Stored data

···

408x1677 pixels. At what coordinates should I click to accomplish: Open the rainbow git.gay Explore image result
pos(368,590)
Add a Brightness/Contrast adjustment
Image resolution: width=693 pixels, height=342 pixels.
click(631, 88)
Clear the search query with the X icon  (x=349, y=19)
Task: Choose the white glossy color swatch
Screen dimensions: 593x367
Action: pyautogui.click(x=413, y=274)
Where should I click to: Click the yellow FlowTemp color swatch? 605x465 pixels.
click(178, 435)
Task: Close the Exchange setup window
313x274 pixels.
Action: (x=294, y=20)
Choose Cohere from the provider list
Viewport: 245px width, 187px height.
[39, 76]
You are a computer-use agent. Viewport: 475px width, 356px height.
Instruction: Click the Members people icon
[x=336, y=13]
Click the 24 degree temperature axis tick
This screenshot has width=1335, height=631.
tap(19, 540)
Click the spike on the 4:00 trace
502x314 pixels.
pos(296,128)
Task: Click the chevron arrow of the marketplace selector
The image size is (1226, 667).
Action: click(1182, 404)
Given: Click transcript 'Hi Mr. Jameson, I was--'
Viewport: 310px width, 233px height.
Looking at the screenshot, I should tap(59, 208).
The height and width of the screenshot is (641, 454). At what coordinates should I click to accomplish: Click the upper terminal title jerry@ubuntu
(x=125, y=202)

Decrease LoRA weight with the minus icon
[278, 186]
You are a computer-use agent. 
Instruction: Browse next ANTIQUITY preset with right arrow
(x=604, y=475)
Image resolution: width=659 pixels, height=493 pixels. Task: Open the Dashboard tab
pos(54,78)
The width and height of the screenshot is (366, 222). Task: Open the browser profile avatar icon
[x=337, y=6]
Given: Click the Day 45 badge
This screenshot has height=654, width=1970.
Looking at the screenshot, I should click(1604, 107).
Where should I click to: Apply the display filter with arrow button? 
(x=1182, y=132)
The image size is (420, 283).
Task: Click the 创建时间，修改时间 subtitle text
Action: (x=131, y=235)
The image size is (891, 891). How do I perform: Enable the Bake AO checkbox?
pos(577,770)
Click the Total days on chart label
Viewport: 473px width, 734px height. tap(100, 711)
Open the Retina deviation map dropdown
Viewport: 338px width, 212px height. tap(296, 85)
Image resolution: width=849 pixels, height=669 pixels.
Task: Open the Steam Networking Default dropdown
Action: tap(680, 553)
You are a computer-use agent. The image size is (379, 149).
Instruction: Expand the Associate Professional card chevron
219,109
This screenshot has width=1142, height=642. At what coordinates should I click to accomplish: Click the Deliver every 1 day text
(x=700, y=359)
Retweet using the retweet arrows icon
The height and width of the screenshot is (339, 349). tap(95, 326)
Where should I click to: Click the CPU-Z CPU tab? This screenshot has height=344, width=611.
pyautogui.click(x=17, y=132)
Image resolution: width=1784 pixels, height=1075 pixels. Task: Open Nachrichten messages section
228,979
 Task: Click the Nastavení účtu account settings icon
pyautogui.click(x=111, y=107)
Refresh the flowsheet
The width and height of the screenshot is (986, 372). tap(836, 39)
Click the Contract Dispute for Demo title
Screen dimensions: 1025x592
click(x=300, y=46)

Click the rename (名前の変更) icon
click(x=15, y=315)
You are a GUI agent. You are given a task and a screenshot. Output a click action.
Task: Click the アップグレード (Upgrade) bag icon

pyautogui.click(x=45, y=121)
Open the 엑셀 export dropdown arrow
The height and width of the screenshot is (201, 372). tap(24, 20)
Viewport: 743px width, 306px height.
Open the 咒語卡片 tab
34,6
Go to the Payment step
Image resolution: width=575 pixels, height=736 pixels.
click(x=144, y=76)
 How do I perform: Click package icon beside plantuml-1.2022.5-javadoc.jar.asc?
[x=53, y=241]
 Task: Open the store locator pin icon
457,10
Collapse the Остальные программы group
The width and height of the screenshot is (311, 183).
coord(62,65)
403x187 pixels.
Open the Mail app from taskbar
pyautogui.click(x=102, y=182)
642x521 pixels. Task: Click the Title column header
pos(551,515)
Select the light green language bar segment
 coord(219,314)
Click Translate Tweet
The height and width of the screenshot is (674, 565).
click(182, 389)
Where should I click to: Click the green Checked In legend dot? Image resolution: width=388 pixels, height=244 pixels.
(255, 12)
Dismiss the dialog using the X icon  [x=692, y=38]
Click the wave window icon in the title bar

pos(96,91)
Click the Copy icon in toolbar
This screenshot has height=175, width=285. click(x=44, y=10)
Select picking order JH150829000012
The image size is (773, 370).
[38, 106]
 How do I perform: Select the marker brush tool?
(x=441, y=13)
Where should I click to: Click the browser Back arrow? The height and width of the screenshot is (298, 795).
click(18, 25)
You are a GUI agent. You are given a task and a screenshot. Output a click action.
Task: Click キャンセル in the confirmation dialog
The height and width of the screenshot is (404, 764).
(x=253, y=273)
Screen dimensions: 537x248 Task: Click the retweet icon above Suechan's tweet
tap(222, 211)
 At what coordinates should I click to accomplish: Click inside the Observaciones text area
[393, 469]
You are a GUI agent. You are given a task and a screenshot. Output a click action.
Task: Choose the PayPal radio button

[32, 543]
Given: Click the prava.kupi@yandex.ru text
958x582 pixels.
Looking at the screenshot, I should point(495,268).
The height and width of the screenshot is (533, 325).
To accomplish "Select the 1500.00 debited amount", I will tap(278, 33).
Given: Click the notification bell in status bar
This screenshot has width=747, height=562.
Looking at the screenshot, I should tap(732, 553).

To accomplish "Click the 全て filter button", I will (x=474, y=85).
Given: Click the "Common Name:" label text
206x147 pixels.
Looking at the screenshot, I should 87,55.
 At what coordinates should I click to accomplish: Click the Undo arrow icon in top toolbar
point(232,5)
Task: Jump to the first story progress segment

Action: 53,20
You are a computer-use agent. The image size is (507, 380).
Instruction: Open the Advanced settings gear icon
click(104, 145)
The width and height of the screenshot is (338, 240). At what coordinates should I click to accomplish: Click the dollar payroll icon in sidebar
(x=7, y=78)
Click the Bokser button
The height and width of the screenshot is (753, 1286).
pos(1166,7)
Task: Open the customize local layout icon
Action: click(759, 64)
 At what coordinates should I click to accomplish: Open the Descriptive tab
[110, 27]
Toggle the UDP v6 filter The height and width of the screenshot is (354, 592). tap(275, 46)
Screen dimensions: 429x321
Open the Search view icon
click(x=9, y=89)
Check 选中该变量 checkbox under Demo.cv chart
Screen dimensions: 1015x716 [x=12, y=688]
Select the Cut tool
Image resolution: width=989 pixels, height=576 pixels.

···

Problem to work on
Output all lines from the beginning of the data up to the line holding "Task: Close the Exchange setup window", that line included, exactly as written.

Solved exercise
408x1677 pixels. At what coordinates should I click to accomplish: Open the rainbow git.gay Explore image result
pos(368,590)
Add a Brightness/Contrast adjustment
Image resolution: width=693 pixels, height=342 pixels.
click(631, 88)
Clear the search query with the X icon  (x=349, y=19)
Task: Choose the white glossy color swatch
Screen dimensions: 593x367
Action: pyautogui.click(x=413, y=274)
Where should I click to: Click the yellow FlowTemp color swatch? 605x465 pixels.
click(178, 435)
Task: Close the Exchange setup window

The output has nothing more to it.